AVAILABLE DATA →
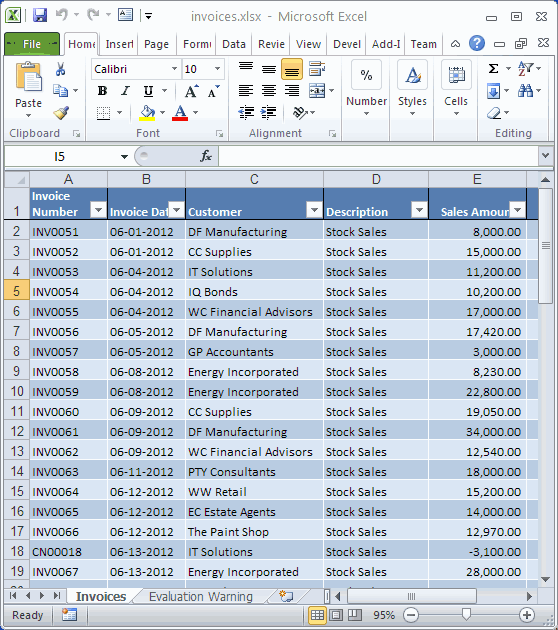Click the Paste button
This screenshot has height=630, width=558.
[29, 90]
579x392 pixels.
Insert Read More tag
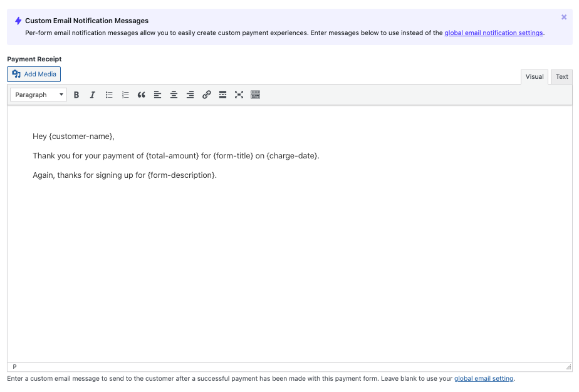(x=222, y=95)
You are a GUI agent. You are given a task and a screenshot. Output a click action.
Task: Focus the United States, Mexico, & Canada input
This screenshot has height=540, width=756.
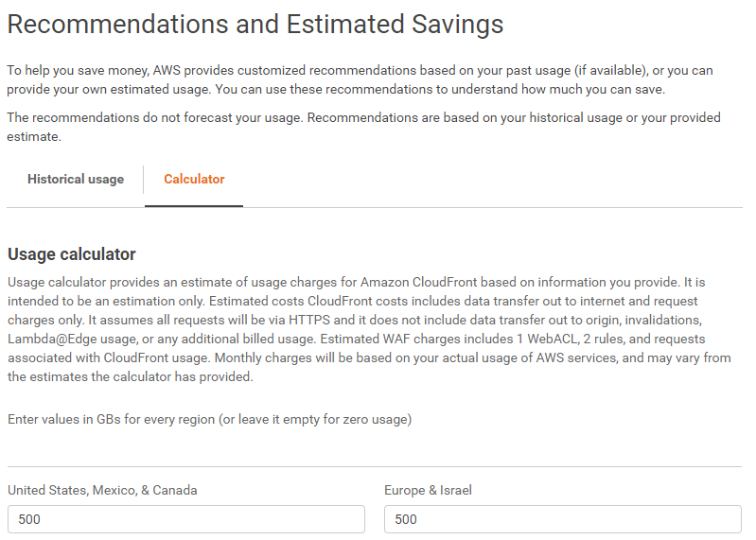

TASK DETAILS → Only an exact copy belongs in the answer: the lines from the one containing "Insert Read More tag" through the end of the records, both ends included, minus the pictures.

SOLUTION BELOW →
Insert Read More tag
(x=222, y=95)
You are a GUI agent. You are given a task and a screenshot. Output a click action.
Task: Focus the United States, Mexico, & Canada input
This screenshot has height=540, width=756.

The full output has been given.